Time-killer WebGL
Time-killer WebGL
There are a lot of shader-playgrounds for WebGL scattered around the net. A few of the better known ones are…
Some let you mess around with the fragment-shaders only, while others expose vertex- and fragment-shaders. The great advantage you get with these WebGL-environments is the fact, that they eliminate the need for setting up your OpenGL-context using the native toolkit of your OS, though this is only mildly painful these days thanks to SDL, Qt and gtk. Thus you can concentrate on the graphical effect idea right from the start.

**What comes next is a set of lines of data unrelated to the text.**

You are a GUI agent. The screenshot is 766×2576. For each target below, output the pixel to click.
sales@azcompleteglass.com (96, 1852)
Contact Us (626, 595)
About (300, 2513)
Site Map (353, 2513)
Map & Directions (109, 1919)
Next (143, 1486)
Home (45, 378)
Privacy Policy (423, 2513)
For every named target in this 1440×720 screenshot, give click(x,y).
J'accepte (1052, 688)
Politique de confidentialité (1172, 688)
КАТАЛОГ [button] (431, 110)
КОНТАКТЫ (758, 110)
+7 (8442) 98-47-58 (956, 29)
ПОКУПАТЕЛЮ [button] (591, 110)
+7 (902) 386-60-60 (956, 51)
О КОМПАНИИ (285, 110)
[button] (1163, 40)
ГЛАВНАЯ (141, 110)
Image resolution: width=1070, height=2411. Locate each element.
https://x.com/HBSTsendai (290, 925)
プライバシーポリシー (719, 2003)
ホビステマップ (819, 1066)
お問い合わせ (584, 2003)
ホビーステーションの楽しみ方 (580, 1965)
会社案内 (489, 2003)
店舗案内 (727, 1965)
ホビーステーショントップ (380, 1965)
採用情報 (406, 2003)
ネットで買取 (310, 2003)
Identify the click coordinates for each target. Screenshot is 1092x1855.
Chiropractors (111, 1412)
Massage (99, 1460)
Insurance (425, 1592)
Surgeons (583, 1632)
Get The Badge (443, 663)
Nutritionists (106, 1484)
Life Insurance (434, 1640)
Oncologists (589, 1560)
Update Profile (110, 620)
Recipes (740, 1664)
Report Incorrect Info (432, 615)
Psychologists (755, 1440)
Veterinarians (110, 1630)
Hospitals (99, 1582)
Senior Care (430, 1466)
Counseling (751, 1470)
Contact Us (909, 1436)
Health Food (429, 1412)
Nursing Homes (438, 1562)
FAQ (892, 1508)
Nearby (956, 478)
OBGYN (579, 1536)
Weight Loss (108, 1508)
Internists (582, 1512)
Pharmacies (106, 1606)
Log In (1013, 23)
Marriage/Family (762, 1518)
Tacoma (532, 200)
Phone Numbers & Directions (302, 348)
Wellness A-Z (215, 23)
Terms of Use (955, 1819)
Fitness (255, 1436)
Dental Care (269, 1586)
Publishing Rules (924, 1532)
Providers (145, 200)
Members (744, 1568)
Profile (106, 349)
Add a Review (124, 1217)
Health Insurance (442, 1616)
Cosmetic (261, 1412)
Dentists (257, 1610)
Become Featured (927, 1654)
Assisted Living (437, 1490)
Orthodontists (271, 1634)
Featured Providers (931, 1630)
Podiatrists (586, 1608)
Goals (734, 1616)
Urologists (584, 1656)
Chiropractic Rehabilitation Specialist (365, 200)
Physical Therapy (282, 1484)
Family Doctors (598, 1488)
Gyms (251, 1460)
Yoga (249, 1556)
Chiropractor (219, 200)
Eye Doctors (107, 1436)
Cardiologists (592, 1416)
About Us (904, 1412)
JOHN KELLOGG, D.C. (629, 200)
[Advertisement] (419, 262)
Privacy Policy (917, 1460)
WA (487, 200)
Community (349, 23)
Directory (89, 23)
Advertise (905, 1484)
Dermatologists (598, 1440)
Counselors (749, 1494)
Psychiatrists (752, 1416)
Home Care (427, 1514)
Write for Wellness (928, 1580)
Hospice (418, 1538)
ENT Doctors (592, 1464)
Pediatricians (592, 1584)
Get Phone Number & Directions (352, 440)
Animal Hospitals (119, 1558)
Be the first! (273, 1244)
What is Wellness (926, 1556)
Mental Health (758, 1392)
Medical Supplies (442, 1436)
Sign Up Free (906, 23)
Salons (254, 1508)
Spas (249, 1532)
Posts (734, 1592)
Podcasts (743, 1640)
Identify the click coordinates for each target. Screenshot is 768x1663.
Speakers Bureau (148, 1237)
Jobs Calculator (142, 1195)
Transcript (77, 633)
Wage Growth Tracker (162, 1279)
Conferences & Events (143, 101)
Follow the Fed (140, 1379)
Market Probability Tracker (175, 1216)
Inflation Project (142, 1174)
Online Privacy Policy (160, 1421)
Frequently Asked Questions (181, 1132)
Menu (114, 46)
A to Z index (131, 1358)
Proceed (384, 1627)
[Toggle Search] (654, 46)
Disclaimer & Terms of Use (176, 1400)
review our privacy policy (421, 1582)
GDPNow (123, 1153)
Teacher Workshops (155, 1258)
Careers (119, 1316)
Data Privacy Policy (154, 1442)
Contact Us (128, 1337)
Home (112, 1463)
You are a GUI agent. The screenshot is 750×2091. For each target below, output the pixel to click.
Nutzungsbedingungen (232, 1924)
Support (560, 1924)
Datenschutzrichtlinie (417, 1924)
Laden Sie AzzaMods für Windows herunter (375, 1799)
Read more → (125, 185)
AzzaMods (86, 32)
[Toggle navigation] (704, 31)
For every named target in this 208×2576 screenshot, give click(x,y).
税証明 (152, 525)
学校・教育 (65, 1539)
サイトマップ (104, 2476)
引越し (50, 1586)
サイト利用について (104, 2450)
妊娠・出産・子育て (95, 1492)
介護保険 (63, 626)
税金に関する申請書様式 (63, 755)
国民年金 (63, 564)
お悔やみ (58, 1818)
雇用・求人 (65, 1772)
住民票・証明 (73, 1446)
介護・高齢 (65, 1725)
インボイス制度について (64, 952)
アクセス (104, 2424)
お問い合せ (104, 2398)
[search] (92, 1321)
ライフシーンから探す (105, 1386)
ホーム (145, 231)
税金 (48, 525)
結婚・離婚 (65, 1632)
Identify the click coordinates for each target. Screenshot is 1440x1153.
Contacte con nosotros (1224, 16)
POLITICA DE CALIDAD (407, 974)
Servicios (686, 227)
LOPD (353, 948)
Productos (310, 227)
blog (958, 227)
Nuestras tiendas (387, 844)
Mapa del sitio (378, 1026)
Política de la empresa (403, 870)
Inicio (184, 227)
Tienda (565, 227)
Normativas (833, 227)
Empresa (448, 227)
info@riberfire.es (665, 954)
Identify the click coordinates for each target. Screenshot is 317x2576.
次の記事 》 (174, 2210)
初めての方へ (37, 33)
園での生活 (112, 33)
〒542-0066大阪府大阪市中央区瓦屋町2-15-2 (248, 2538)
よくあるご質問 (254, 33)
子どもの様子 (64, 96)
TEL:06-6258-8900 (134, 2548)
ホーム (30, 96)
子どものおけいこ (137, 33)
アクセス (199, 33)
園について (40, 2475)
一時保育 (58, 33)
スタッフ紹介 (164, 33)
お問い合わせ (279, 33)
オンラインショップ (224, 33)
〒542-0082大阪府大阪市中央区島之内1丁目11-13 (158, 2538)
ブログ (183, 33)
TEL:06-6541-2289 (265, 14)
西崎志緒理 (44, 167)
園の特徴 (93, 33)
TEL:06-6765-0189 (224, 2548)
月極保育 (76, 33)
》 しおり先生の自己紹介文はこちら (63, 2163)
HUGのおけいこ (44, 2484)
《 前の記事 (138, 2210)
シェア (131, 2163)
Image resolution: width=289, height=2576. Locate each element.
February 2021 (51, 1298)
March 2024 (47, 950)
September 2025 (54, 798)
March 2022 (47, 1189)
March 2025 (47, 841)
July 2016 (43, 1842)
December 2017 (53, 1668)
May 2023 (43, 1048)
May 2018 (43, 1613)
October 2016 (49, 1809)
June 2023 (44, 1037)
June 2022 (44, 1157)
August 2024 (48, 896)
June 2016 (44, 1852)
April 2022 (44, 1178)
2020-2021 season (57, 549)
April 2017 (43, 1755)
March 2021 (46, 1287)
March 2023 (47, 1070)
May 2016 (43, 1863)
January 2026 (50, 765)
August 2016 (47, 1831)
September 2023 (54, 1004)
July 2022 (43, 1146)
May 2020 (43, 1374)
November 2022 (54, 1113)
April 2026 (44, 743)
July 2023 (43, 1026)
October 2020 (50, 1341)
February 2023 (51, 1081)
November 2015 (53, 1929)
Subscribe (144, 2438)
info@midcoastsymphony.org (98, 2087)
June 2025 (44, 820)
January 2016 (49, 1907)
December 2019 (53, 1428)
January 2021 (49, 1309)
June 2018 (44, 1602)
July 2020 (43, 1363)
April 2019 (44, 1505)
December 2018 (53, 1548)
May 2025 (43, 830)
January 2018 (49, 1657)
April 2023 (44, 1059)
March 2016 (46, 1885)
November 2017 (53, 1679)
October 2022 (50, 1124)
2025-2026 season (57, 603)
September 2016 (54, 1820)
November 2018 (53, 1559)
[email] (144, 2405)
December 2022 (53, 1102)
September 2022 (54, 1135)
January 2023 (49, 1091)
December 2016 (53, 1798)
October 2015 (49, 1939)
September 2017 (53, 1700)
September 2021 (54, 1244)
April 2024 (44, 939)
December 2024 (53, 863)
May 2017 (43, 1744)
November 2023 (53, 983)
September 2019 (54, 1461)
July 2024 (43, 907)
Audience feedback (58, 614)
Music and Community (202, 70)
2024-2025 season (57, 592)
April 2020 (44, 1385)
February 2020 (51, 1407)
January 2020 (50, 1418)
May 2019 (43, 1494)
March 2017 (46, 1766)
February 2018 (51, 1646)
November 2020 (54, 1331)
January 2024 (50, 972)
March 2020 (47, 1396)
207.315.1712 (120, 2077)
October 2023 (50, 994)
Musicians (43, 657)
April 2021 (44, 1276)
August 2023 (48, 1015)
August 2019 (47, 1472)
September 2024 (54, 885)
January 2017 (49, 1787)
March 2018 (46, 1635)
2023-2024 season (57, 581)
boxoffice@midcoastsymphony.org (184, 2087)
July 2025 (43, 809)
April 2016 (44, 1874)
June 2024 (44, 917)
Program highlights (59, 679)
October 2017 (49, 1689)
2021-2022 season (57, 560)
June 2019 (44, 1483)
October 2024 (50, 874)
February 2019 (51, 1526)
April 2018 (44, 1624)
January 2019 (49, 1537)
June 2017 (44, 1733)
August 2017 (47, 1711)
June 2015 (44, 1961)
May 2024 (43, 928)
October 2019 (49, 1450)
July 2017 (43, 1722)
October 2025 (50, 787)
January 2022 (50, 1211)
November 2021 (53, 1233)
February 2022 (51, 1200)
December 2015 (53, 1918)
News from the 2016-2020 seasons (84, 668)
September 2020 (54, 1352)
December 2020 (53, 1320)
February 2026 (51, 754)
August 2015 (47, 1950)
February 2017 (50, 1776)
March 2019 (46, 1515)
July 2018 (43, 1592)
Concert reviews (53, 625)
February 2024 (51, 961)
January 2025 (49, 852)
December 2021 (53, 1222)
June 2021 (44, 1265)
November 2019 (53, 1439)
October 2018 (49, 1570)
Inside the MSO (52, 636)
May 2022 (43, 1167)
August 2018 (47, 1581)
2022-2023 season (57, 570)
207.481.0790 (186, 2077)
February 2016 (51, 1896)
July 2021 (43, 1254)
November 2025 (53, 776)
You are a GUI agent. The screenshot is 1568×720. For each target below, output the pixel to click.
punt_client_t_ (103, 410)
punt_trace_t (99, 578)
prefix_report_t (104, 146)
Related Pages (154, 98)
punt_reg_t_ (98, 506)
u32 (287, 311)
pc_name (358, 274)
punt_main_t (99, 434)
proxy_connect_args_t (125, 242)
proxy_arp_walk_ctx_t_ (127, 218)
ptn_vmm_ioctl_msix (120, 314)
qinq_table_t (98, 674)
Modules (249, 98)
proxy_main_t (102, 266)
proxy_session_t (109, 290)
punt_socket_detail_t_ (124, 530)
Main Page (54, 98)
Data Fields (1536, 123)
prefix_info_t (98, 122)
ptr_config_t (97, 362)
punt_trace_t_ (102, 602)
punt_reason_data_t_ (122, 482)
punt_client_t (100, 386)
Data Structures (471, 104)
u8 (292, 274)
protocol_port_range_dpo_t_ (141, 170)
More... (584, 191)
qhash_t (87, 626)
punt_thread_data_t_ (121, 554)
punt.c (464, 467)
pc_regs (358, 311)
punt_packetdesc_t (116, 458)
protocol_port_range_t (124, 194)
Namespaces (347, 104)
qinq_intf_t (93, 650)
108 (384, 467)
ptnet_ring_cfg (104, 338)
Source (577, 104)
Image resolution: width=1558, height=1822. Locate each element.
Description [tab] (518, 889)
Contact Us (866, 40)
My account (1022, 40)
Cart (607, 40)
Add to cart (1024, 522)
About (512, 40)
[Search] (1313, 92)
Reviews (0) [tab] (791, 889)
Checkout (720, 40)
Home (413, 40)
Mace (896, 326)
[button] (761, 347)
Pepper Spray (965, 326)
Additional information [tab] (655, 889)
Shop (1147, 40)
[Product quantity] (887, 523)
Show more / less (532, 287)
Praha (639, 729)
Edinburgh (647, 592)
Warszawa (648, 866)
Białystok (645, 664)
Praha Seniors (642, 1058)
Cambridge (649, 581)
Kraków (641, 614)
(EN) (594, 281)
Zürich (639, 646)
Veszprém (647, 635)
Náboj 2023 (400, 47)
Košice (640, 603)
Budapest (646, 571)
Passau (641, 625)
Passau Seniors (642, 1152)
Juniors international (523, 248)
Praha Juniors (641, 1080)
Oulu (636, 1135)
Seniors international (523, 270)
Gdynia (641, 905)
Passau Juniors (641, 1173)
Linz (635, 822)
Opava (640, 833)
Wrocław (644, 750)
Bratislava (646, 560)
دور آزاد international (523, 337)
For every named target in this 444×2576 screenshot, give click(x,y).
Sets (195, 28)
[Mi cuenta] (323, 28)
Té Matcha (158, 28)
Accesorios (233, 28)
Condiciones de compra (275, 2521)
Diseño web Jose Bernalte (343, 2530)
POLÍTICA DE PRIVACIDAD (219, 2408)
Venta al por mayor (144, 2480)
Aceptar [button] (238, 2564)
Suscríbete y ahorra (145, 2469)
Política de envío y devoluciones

Although WebGL does not expose all the latest features of desktop OpenGL 4.x, WebGL 2.0 is equal to OpenGL|ES 3.0. With that you have a very rich toolset already. One of the major features still missing, is support for geometry-shaders. These are the ones that get executed before the vertex-shader and can inject geometry-data into your draw-calls.
At the above mentioned sites, there are some very impressive examples of what kind of crazy effects you can do. I just wanted to try out some simple drawing-primitives in a fragment-shader only approach and spent the whole evening toying around with this…
This looks like 3D, but isn’t really 🙂 There is no usual 3D-vertex-data ever pushed to the GPU to draw the box. Everything is happening in one single fragment-shader… yes really, I’m not kidding! Since there’s no typical rasterization-breakdown of a geometric object, the lines are drawn in a analytic fashion without the help of Bresenham’s algorithm. Head over and take a look!
Raymarching!
I love iq’s demos on shadertoy, some of them look amazing! Really want to get into this myself.
Yeah, the examples Iñigo Quilez (aka iq) has up on ShaderToy are truly amazing! iq’s stuff and the brigade realtime path-tracer were part of the sparks that ignited my own raytracer-effort. But it’ll still be some time before I can show off some the results.